MATERIAL FOR THIS EXERCISE section start

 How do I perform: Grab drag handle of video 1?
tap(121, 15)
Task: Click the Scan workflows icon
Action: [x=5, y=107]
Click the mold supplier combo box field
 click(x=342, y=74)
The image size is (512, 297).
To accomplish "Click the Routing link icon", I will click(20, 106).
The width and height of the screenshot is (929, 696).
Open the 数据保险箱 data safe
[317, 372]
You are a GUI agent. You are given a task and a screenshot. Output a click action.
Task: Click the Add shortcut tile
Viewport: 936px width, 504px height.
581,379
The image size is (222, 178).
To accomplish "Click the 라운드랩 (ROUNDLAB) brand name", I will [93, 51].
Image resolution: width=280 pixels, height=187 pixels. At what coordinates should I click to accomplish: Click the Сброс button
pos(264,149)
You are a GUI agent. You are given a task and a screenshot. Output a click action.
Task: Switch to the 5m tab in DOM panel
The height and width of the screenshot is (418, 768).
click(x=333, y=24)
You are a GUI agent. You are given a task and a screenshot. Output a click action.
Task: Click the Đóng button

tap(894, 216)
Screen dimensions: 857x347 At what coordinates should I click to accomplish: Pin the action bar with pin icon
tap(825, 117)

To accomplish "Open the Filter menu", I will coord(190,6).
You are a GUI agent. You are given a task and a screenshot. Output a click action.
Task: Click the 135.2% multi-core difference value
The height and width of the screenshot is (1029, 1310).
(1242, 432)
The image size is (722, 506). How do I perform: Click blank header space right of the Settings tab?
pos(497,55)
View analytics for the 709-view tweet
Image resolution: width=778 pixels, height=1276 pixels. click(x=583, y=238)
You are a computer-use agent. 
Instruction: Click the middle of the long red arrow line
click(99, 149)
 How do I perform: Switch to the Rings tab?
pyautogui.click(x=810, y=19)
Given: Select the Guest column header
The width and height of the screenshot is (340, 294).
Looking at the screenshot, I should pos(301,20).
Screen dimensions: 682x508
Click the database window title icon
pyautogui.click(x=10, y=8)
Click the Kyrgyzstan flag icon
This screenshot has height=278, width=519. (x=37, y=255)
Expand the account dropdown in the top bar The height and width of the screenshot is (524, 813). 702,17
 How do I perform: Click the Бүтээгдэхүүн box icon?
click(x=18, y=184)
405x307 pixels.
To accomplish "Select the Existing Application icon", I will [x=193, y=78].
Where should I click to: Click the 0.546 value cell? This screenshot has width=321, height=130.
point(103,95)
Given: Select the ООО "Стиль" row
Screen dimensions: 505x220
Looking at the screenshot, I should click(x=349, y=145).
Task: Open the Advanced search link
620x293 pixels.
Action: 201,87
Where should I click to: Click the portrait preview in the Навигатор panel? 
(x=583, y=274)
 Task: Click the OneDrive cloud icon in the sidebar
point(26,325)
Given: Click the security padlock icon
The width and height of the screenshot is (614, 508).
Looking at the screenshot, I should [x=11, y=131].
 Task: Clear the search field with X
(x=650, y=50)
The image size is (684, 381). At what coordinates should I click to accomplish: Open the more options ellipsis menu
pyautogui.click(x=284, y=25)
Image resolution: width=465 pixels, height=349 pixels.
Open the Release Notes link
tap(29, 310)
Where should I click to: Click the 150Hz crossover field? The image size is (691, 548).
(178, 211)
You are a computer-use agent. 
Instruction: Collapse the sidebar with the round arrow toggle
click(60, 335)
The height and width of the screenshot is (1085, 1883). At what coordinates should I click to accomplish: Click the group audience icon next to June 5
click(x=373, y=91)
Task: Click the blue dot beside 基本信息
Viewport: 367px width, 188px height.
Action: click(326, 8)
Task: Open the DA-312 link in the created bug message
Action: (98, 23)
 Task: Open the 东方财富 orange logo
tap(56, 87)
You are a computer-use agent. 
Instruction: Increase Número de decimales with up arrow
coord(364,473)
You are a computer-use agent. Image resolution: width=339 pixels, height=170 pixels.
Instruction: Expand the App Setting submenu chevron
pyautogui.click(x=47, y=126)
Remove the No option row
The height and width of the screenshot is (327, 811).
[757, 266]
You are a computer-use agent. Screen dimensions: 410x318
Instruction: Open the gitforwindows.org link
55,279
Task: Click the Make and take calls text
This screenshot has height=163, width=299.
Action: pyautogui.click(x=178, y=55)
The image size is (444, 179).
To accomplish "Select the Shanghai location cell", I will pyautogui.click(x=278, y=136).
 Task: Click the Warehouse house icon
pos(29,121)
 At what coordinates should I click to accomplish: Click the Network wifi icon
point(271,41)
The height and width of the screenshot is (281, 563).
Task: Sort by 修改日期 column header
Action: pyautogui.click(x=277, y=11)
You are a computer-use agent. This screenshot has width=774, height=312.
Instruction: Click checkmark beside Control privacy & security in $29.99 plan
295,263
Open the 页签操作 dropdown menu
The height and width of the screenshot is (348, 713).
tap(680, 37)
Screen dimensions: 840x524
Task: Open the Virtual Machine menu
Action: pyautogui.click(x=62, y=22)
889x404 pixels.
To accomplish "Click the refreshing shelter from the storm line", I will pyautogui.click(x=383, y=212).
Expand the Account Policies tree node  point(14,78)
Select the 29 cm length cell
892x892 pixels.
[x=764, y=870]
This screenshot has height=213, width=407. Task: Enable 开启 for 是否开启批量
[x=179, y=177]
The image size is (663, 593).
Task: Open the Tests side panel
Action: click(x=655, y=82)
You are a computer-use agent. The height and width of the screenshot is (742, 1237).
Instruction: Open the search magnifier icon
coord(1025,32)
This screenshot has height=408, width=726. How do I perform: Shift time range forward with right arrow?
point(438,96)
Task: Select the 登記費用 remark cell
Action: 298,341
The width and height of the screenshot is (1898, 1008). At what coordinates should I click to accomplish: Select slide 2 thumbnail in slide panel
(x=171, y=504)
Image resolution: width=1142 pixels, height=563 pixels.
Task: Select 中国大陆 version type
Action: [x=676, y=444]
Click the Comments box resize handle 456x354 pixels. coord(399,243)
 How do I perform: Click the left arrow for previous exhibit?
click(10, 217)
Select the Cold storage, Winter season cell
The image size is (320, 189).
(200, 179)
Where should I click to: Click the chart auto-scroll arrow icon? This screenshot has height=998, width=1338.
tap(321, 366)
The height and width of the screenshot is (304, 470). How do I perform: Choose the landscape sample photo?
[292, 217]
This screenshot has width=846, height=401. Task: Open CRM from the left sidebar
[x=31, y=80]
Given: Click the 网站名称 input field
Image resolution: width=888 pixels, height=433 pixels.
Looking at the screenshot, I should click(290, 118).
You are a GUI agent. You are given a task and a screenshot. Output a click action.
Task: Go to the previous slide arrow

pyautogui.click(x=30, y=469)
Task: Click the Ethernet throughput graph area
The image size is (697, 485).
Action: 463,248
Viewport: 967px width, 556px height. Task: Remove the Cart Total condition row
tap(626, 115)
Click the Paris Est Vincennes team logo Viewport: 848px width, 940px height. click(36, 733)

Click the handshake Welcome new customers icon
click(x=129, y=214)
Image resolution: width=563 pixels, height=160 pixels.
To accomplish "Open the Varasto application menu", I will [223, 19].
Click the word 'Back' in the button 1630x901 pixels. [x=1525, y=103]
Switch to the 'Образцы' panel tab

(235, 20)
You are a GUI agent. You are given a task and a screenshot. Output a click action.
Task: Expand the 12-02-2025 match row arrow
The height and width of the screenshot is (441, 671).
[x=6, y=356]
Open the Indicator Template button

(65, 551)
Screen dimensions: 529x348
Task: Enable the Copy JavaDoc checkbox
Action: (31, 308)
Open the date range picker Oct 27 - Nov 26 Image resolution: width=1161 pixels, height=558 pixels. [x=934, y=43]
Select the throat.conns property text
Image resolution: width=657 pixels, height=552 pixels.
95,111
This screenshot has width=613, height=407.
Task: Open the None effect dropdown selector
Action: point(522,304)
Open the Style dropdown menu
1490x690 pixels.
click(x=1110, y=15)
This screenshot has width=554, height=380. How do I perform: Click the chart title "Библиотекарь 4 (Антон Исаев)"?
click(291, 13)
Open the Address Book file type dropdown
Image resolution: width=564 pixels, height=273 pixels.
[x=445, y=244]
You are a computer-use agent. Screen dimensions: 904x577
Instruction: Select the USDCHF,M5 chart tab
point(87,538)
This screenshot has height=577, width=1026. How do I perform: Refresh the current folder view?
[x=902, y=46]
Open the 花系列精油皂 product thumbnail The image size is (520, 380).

MATERIAL FOR THIS EXERCISE section end

◆ **EXERCISE**
Your task is to retype the entries verbatim, starting with the line that holds "View analytics for the 709-view tweet" and stopping after the line that holds "Given: Select the ООО".

◆ **EXPECTED ANSWER**
View analytics for the 709-view tweet
Image resolution: width=778 pixels, height=1276 pixels. click(x=583, y=238)
You are a computer-use agent. 
Instruction: Click the middle of the long red arrow line
click(99, 149)
 How do I perform: Switch to the Rings tab?
pyautogui.click(x=810, y=19)
Given: Select the Guest column header
The width and height of the screenshot is (340, 294).
Looking at the screenshot, I should pos(301,20).
Screen dimensions: 682x508
Click the database window title icon
pyautogui.click(x=10, y=8)
Click the Kyrgyzstan flag icon
This screenshot has height=278, width=519. (x=37, y=255)
Expand the account dropdown in the top bar The height and width of the screenshot is (524, 813). 702,17
 How do I perform: Click the Бүтээгдэхүүн box icon?
click(x=18, y=184)
405x307 pixels.
To accomplish "Select the Existing Application icon", I will [x=193, y=78].
Where should I click to: Click the 0.546 value cell? This screenshot has width=321, height=130.
point(103,95)
Given: Select the ООО "Стиль" row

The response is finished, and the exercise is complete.